Everyday Justice for Brothas

This past Saturday we hosted our second annual Black & Proud to Be College Bound conference, the College Bound Brotherhood’s signature opportunity to bring together young men from throughout the region to learn additional information about college readiness and career potential. Justin will report more later on the day’s wonderful proceedings, but in short it was mighty inspiring and encouraging to see the collection of middle and high school young black men interacting with black tech entrepreneurs, educators, and each other.

Some of the young men came dressed in Hoodies, sporting starter caps with compressed locks sprouting from the sides.  Based on looks alone, one unfamiliar with the intelligence and warmth of these fellows could’ve easily stereotyped them as threatening, as “thugs.” Hell, even the well-but-casually dressed could be mistaken in the same fashion.

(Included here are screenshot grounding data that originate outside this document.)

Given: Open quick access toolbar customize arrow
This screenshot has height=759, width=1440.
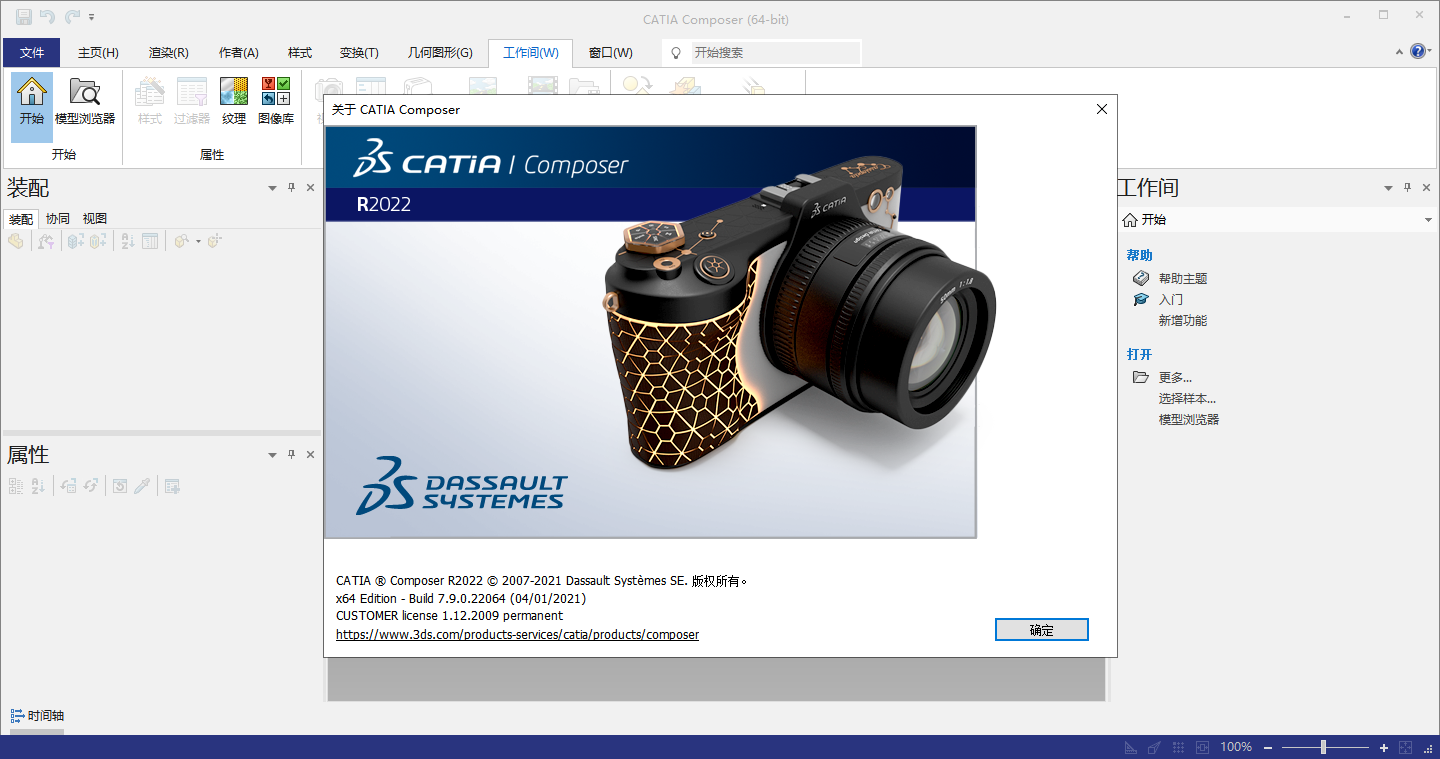Looking at the screenshot, I should coord(92,17).
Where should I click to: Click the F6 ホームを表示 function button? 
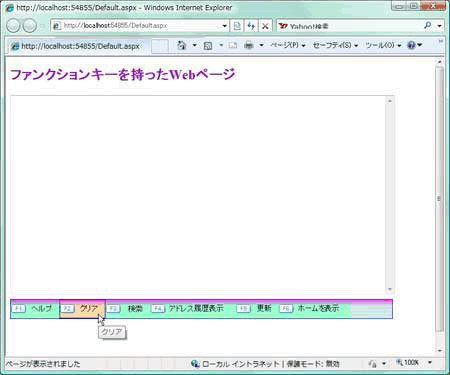[309, 309]
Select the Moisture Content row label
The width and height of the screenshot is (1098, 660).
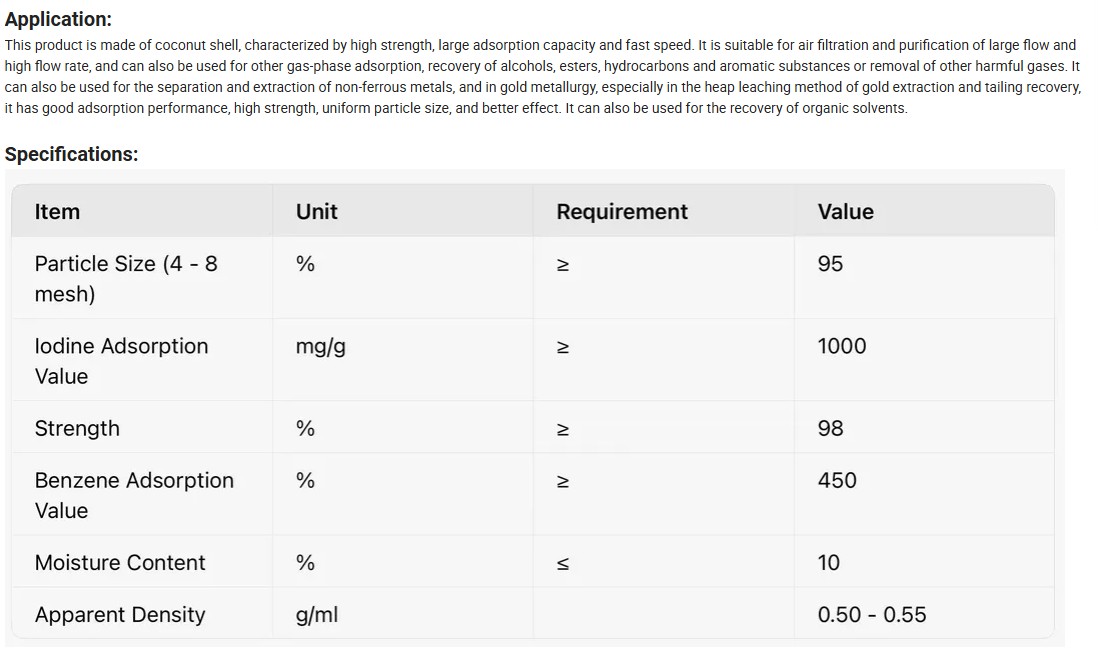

So even in the midst of this terrific gathering, it was heartbreaking to think about the recent slaying of Florida teen Trayvon Martin in this context, and the fact that any of these young men, in the wrong place, time, and eyes, could have been in Trayvon’s shoes. Why? Because young black men continue to be thought of as potential criminals rather than seen as worthy of our care and investment. And sure, I’ll even concede that too many brothas have internalized this hateful narrative and become the monster on their backs, causing a Catch-22 conundrum of sorts. But as with Trayvon, who hears their cries for help?

I’m here to pray for justice in the Trayvon Martin case (which has been painful to follow), and to fight for everyday justice by recognizing, encouraging, and celebrating the growth potential for these young men in the College Bound Brotherhood and beyond. THEY ARE WORTH OUR POSITIVE ATTENTION, and deserve much better than they’re getting.

Comments 3

  1. Thank you for your insight. My concern is that some young brothers will see this case and say “see, it don’t matter what we do. To them we are all alike, ‘thugs’, so why try?” I hear it in my work and I have to spend serious time helping them see otherwise. As a nation, we are still a long way away from where we are not judged by the color of our skin. Having said that, we must keep our eyes on the prize which is to help our young brothers and sisters to be in a place with skills to build a better world.

  2. Thank you for this Cedric and to MKF for providing a platform. Wouldn’t it be cool if other major foundations and the nonprofit community weighed in on this?

  3. I, for one, am tremendously proud and grateful that my son and other deserving young Black men has you as a mentor, advocate, educator, confidant, and role model. Thank you and the MKF for continuing to care.